Когда путники выбрались из гущи сирени, их обступили прямые, словно мачты, стволы, вершины которых терялись в облаках. Вокруг разливался загадочный полумрак. Сианад бормотал себе под нос, то и дело поглядывал на компас и озирался при любом подозрительном шорохе. Время от времени какой-нибудь лесной зверек с писком выскакивал из травы и удирал в чащу. Ярко-рыжие поганки льнули к земле. Пестрые пичужки порхали над кустами омелы. Ехидна деловито рыла нору между жилистых корней старой рябины.
Но если б это было все, что видели и слышали путники! Ах, если бы!..
Вот раздались шаги какого-то крупного зверя — возможно, оленя. Вокруг по-прежнему никого не было видно. Стук копыт почти вплотную приблизился к людям и снова затих в отдалении.
— Только не показывай им, что боишься, — глухо промолвил Сианад. — Что бы ни случилось.
Деревья завыли, захохотали, заулюлюкали на сотни голосов… Путники продолжали идти, не оборачиваясь, хотя руки их покрылись гусиной кожей.
Откуда ни возьмись появилась кадушка — покаталась туда-сюда и исчезла из виду. Время от времени на землю падали незрелые шишки, слишком зеленые, чтобы оторваться от ветвей самостоятельно.
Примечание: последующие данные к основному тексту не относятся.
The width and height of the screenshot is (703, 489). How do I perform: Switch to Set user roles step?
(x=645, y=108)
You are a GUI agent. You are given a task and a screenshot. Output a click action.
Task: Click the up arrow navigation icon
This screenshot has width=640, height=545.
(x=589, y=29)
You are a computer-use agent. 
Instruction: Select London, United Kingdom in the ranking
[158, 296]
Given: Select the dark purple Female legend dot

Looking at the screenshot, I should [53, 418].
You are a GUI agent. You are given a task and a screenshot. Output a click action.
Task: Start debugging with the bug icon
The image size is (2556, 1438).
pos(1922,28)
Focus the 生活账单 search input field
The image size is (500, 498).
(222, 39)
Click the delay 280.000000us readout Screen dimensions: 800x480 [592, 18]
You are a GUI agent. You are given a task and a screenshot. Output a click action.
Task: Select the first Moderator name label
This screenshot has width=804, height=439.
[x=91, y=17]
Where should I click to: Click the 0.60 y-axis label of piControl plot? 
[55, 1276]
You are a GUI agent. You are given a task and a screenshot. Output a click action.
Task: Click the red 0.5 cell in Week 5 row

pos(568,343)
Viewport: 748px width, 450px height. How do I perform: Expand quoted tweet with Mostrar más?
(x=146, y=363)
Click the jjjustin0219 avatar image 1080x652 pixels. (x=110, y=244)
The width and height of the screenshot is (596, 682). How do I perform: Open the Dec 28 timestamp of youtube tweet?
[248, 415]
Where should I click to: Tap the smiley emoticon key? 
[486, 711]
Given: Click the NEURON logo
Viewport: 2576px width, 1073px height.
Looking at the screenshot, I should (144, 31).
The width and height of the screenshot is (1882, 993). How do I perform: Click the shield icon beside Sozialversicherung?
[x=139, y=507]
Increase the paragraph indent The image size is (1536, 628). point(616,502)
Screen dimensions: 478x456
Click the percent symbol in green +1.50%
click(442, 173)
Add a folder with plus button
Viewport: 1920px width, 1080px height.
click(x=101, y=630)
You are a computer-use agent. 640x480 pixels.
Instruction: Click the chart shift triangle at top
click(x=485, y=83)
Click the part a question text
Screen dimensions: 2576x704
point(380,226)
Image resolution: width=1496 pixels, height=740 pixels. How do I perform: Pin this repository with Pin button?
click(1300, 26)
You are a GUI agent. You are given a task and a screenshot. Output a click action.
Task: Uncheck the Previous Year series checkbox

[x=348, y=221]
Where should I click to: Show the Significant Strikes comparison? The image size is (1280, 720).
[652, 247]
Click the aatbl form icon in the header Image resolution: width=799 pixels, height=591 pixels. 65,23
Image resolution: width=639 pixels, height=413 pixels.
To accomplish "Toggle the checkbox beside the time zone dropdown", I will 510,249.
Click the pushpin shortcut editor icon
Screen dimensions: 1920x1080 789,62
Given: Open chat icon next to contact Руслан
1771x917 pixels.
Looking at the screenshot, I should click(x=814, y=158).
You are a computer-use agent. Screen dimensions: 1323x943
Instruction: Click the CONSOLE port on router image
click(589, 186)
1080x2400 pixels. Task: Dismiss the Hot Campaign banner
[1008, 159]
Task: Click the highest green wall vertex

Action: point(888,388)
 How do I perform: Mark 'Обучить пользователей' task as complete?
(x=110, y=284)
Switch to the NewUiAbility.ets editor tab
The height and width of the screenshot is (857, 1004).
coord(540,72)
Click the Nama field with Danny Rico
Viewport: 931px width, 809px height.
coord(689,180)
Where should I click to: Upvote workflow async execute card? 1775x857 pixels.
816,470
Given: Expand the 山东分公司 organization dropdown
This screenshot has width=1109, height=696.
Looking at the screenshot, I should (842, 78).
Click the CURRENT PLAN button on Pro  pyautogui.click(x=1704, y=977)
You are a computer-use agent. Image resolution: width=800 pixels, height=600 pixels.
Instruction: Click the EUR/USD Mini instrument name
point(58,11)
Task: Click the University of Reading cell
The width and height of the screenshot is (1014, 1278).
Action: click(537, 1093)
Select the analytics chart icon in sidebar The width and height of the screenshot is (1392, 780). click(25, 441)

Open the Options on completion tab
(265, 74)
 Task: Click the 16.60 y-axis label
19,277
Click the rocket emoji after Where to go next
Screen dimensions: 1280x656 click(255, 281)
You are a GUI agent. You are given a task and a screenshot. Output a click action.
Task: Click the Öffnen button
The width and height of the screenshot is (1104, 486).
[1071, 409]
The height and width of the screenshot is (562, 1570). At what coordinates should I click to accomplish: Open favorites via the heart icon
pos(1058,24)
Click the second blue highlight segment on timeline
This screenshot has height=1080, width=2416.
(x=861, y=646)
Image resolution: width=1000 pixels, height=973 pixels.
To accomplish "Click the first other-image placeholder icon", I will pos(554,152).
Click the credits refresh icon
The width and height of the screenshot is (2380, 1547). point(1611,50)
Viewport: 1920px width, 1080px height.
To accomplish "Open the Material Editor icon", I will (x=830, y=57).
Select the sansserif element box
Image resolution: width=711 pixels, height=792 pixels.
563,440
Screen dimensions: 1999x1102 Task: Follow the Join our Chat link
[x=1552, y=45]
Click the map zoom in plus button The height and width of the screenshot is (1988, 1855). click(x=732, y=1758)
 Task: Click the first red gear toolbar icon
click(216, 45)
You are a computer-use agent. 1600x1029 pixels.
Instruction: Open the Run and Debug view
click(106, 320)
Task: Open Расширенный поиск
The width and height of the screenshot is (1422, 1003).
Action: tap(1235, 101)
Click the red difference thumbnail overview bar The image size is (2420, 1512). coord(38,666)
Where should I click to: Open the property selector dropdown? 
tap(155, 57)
На мягкой перине из мха повсюду громоздились, преграждая путь, завалы упавших ветвей и гнилых колод, меж которых пробивались к свету карликовые папоротники. Кое-где журчали мелкие ручейки.
Прошло несколько часов. Парень уже едва переставлял ноги и с отчаянием спрашивал себя, не обул ли он утром по недосмотру железные колодки. Он попытался припомнить, когда пил воду в последний раз, потом все завертелось перед глазами, и юноше почудилось, что крутой склон рухнул прямо на него.
— Сдохнуть мне на месте, дураку, о чем я только думал?